IIS maintains log files of all client requests. Although complex, these can be found at %systemroot%\system32\logfiles\w3svc1\. A tool for examining IIS logs is available on the Internet and will show clients contacting the server and downloading updates.

Small logs may indicate a problem with client downloads but could also indicate that there are no updates to be downloaded at that time.

Examine the client logs

When updates have recently been approved, examining %systemroot%\windows update.log will confirm whether or not updates have been successfully downloaded to a client. Spot checks can be used to check that the SUS process is performing well.

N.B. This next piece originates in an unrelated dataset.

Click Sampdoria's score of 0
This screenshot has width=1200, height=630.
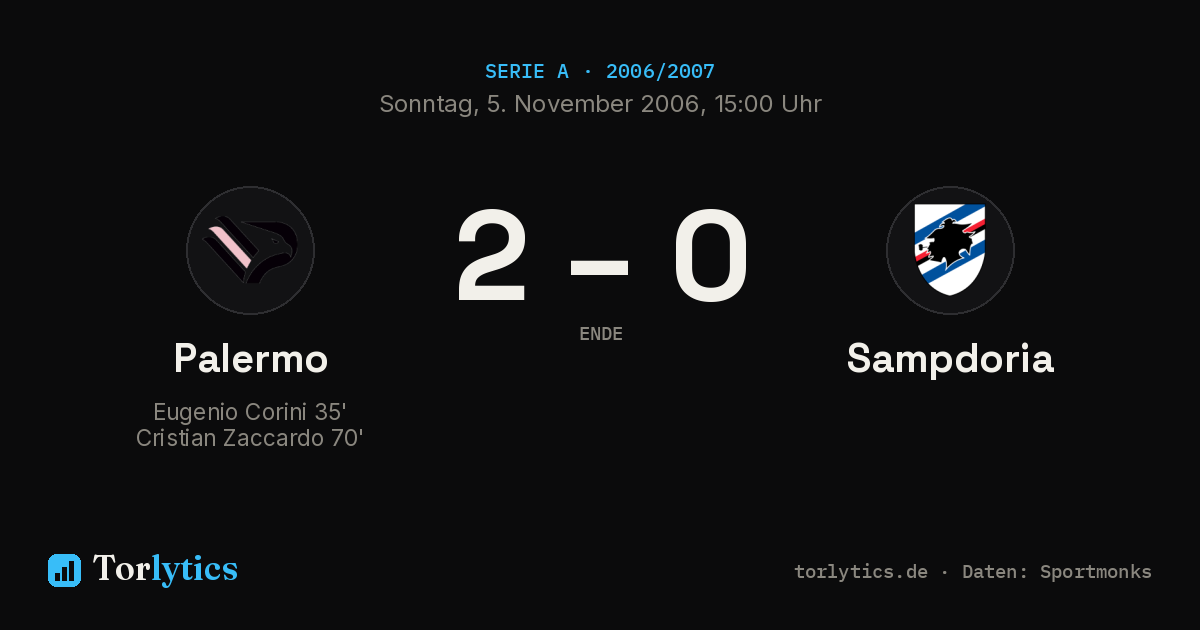710,256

A successful download will be recorded similarly to the following:

2004-02-13 14:05:09 14:05:09 Success IUCTL Starting
2004-02-13 14:05:09 14:05:09 Success IUCTL Downloaded iuident.cab from http://susservername.domainname.com to C:\Program Files\WindowsUpdate\V4
2004-02-13 14:05:09 14:05:09 Success IUENGINE Starting
2004-02-13 14:05:10 14:05:10 Success IUENGINE Determining machine configuration
2004-02-13 14:05:10 14:05:10 Success IUENGINE Querying software update catalog from http://susservername.domainname.com/autoupdate/getmanifest.asp
2004-02-13 14:05:10 14:05:10 Success IUENGINE Determining machine configuration
2004-02-13 14:05:10 14:05:10 Success IUENGINE Querying software update catalog from http://susservername.domainname.com/autoupdate/getmanifest.asp
2004-02-13 14:05:10 14:05:10 Success IUENGINE Determining machine configuration
2004-02-13 14:05:11 14:05:11 Success IUENGINE Querying software update catalog from http://susservername.domainname.com/autoupdate/getmanifest.asp
2004-02-13 14:05:11 14:05:11 Success IUENGINE Determining machine configuration
2004-02-13 14:05:12 14:05:12 Success IUENGINE Querying software update catalog from
2004-02-13 14:05:12 14:05:12 Success IUENGINE Determining machine configuration
2004-02-13 14:05:12 14:05:12 Error IUENGINE Querying software update catalog from http://susservername.domainname.com/autoupdatedrivers/getmanifest.asp (Error 0x80190194)
2004-02-13 14:05:12 14:05:12 Success IUENGINE Shutting down
2004-02-13 14:05:12 14:05:12 Success IUCTL Shutting down
2004-02-13 14:11:05 14:11:05 Success IUCTL Starting
2004-02-13 14:11:05 14:11:05 Success IUENGINE Starting
2004-02-13 14:11:05 14:11:05 Success IUENGINE Install started
2004-02-13 14:11:07 14:11:07 Success IUENGINE Installing SOFTWARE item from publisher com_microsoft
2004-02-13 14:11:07 14:11:07 Success IUENGINE Installer Command Type: EXE
2004-02-13 14:11:26 14:11:26 Success IUENGINE Installing SOFTWARE item from publisher com_microsoft
2004-02-13 14:11:26 14:11:26 Success IUENGINE Installer Command Type: EXE
2004-02-13 14:11:45 14:11:45 Success IUENGINE Installing SOFTWARE item from publisher com_microsoft
2004-02-13 14:11:45 14:11:45 Success IUENGINE Installer Command Type: EXE
2004-02-13 14:11:49 14:11:49 Success IUENGINE Installing SOFTWARE item from publisher com_microsoft
2004-02-13 14:11:49 14:11:49 Success IUENGINE Installer Command Type: EXE
2004-02-13 14:13:09 14:13:09 Success IUENGINE See iuhist.xml for details: Install finished
2004-02-13 14:13:09 14:13:09 Success IUENGINE Shutting down
2004-02-13 14:13:09 14:13:09 Success IUCTL Shutting down

The error message in the transcript above can be ignored as SUS cannot serve driver updates (unlike Microsoft’s public Windows Update servers, for which the automatic updates client is also used).

Check for security misconfigurations

The Microsoft Baseline Security Analyzer (MBSA) should be run periodically to check for security issues. For example, if a workstation has not been restarted after updates have been applied, then it will not download new updates from SUS. MBSA will highlight workstations which are not fully patched.